#### [Exercise prompt]
Of the lines listed below, return exactly those that run from the line containing "700x397 pixels." through the line containing "Task: Click 余承东's profile avatar photo", both included.

#### [Given data]
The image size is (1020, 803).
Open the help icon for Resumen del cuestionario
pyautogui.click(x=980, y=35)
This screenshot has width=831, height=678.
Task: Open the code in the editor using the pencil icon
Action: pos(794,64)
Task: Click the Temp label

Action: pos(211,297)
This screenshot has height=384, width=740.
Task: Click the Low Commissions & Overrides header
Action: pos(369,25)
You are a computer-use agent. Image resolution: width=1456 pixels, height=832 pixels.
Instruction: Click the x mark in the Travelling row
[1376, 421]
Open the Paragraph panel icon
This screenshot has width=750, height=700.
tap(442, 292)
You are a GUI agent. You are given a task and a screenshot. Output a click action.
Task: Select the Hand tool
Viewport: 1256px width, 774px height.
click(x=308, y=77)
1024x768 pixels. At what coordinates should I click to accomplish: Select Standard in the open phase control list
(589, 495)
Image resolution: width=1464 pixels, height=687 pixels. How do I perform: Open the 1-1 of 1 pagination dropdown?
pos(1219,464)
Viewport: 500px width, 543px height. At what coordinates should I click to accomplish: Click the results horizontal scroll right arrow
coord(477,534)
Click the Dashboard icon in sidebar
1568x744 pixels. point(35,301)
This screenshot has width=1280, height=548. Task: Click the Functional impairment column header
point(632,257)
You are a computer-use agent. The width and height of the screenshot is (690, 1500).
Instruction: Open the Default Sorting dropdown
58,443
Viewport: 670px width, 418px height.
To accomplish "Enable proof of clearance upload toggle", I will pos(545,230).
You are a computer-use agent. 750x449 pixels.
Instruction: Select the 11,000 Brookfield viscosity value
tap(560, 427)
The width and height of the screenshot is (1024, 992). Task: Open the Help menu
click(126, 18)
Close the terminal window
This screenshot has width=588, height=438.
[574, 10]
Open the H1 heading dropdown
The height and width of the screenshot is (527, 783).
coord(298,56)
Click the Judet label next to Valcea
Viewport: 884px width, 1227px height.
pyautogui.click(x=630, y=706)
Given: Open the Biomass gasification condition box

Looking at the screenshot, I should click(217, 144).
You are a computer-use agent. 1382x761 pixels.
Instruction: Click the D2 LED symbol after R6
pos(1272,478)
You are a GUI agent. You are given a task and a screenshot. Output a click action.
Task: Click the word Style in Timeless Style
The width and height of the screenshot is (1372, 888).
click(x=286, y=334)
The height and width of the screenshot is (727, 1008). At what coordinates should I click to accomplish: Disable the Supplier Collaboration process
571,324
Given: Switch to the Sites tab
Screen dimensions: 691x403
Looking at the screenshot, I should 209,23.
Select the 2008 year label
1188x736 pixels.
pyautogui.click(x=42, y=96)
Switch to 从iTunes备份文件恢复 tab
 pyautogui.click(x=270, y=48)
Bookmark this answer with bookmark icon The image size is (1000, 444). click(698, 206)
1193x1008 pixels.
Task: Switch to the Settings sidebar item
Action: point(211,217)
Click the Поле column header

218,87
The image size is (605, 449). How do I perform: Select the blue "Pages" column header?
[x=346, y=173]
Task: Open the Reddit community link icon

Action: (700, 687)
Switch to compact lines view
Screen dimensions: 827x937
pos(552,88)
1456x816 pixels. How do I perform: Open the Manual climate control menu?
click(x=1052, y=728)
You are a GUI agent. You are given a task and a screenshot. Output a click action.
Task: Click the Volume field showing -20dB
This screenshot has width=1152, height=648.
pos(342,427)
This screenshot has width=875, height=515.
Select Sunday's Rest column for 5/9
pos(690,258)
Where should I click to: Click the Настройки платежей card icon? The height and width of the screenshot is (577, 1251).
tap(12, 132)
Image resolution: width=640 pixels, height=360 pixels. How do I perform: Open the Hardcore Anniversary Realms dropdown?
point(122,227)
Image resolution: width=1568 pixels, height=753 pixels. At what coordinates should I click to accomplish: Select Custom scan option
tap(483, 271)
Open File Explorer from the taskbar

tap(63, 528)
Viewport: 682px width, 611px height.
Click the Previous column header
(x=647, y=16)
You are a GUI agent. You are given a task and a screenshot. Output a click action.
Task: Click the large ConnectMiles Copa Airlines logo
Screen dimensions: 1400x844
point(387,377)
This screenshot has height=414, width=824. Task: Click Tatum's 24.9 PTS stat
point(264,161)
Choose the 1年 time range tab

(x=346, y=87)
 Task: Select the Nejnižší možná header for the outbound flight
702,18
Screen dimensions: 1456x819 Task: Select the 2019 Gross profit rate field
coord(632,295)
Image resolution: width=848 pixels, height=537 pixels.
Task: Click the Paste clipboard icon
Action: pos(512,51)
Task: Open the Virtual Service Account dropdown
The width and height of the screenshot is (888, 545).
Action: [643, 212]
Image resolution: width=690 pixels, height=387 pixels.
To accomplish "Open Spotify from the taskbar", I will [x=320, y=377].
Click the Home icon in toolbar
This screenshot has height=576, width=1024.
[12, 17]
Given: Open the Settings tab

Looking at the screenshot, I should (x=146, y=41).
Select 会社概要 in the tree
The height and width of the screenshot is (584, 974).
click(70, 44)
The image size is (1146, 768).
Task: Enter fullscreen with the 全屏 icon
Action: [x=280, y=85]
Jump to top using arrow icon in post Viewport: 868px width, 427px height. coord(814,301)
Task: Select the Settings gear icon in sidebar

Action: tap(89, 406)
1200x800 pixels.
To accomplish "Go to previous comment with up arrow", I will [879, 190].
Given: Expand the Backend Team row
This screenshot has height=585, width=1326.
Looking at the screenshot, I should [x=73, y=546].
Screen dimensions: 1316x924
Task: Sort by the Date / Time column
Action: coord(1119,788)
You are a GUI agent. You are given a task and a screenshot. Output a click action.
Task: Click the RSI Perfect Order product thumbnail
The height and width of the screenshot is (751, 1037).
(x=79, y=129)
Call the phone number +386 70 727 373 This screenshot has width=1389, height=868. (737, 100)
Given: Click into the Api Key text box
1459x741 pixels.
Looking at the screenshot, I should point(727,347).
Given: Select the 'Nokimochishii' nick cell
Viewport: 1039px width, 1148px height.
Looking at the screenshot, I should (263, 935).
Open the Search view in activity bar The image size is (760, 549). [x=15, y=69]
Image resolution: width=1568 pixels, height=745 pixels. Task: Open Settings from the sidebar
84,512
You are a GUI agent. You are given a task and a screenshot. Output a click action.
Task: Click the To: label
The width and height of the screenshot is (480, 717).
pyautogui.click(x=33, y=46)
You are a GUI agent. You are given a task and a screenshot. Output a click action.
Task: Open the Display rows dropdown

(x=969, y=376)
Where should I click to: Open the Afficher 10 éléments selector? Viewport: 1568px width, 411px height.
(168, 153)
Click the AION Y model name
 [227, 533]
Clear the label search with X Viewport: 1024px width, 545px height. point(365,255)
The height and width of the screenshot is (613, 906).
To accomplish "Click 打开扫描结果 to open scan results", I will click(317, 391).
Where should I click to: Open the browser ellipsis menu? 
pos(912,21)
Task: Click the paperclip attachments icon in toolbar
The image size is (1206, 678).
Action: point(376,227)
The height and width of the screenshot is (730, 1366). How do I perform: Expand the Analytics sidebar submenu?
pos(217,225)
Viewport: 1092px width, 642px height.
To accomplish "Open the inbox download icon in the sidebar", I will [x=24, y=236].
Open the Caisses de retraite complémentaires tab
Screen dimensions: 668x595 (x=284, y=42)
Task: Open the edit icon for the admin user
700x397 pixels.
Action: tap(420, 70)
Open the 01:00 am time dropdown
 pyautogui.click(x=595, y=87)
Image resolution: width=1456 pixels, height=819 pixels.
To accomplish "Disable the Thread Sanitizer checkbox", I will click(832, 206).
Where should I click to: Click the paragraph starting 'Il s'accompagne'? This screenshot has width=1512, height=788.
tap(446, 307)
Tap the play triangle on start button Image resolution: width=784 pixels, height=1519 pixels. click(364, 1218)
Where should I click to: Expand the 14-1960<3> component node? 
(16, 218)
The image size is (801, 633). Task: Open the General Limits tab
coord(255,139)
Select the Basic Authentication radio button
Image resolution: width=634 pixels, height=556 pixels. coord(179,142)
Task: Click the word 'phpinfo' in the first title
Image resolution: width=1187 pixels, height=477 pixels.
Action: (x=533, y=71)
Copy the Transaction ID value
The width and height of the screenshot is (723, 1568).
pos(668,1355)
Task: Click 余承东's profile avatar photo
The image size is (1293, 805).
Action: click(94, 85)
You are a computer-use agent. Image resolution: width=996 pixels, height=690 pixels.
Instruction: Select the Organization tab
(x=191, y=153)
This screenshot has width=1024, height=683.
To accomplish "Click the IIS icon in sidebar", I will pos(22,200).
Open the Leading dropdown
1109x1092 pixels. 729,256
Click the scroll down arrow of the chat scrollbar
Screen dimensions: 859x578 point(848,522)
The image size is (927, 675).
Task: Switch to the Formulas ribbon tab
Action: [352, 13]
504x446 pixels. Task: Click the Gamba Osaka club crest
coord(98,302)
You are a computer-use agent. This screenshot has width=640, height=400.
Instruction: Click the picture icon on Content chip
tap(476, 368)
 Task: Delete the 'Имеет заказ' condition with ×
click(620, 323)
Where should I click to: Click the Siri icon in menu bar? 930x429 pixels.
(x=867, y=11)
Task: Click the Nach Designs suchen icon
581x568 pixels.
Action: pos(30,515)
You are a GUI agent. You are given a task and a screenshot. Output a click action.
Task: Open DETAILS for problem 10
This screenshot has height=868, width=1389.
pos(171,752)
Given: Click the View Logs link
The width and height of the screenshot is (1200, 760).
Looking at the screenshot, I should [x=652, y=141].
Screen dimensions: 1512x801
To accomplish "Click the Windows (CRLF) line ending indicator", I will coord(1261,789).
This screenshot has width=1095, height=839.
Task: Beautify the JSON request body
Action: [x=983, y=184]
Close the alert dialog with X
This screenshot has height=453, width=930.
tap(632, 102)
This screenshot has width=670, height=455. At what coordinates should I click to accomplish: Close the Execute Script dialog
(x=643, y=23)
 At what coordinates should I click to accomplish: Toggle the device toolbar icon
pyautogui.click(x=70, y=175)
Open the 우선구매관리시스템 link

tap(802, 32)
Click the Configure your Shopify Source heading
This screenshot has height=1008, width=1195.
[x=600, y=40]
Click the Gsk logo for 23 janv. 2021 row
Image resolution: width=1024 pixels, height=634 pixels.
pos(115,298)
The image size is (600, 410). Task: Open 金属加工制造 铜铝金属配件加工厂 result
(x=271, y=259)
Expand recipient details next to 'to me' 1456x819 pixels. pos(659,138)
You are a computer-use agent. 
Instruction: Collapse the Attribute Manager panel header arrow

#### [Solution for this task]
700x397 pixels.
Action: tap(420, 70)
Open the 01:00 am time dropdown
 pyautogui.click(x=595, y=87)
Image resolution: width=1456 pixels, height=819 pixels.
To accomplish "Disable the Thread Sanitizer checkbox", I will click(832, 206).
Where should I click to: Click the paragraph starting 'Il s'accompagne'? This screenshot has width=1512, height=788.
tap(446, 307)
Tap the play triangle on start button Image resolution: width=784 pixels, height=1519 pixels. click(364, 1218)
Where should I click to: Expand the 14-1960<3> component node? 
(16, 218)
The image size is (801, 633). Task: Open the General Limits tab
coord(255,139)
Select the Basic Authentication radio button
Image resolution: width=634 pixels, height=556 pixels. coord(179,142)
Task: Click the word 'phpinfo' in the first title
Image resolution: width=1187 pixels, height=477 pixels.
Action: (x=533, y=71)
Copy the Transaction ID value
The width and height of the screenshot is (723, 1568).
pos(668,1355)
Task: Click 余承东's profile avatar photo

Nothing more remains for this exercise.